Robert Pepe: San Diego Office
this was a link to my extension. it struck me that this page on a company website was one of the only shreds of evidence that actually shows that i live on the west coast. not necessarily important, just striking for some reason.
i've been trying to be more thoughtful this week. obviously i'm not thrilled with my life, so what i tend to do is distance myself from it and not really be thoughtful. in an effort to combat this i'm trying to just think every once in a while and see what i come up with. so far its just been that i need to rediscover myself, and once i figure that out, i'm gonna have to stick to my ideals and be who i am.

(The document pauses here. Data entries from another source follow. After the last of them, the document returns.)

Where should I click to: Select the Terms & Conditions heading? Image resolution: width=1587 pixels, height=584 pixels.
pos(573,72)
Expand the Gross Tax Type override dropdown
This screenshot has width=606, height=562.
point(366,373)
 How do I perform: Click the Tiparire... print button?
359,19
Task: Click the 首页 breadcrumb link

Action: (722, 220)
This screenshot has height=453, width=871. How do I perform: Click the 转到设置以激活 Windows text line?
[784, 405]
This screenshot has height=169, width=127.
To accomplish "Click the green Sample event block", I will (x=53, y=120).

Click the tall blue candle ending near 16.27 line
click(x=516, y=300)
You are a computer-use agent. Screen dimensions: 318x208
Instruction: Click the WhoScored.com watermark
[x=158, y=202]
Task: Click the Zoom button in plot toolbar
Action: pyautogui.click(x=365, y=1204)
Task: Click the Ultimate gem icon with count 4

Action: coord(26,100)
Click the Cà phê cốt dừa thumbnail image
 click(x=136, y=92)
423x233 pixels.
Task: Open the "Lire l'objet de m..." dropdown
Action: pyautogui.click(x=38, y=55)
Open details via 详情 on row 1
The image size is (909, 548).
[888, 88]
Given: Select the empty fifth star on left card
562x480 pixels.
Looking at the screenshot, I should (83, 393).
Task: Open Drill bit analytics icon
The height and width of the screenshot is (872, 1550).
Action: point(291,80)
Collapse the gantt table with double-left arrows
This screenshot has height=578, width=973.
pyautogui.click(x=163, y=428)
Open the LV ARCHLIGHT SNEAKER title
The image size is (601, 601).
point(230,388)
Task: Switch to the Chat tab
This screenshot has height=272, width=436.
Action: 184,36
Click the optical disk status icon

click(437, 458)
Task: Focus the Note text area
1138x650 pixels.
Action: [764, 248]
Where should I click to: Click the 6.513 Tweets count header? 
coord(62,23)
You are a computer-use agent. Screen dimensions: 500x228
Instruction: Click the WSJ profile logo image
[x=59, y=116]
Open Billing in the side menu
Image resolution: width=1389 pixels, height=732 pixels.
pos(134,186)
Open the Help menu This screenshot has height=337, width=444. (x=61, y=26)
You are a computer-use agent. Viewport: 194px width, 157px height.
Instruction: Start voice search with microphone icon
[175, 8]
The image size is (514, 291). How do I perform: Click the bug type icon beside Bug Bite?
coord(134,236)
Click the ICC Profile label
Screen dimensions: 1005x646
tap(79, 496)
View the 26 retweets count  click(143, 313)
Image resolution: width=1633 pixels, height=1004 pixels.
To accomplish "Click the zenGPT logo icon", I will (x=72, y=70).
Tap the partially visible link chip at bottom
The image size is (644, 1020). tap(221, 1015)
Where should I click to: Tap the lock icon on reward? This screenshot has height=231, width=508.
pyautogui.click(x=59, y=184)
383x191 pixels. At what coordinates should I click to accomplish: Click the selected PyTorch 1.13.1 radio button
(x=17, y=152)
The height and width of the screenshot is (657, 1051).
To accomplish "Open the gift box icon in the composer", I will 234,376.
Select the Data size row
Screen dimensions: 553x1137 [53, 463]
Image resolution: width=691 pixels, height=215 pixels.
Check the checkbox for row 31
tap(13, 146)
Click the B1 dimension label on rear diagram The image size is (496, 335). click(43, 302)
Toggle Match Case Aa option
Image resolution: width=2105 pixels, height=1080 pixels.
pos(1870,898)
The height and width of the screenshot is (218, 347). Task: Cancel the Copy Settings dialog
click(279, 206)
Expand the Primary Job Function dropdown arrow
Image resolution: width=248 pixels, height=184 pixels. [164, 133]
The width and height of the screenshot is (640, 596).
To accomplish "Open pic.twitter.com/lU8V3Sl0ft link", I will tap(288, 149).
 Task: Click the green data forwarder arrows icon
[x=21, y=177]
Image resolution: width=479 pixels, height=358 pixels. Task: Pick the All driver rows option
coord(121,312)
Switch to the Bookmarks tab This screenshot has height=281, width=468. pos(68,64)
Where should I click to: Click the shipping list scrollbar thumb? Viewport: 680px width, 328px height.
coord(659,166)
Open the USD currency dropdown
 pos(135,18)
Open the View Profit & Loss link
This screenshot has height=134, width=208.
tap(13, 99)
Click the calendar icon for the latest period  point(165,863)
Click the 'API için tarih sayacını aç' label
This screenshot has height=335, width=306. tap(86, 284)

also, i have some really fucked up vision that i've been thinking about lately. my fucked up vision has gotten me thinking about quantum mechanics, and chaos theory and all sorts of crazy things. but, right now i've actually been blogging for over an hour, so i think i'll just stop and save the vision stories for later.
in one hour i wrote this much...this is why it wasn't hard for me to write philosophy papers. when i just sit down like this, and i've got nothing else to do (save sleep which i usually forego to write a paper) i can't seem to stop typing. except now...now i'm tired, and this isn't due tomorrow morning by 10.
goodnight...and if you made it this far, thanks.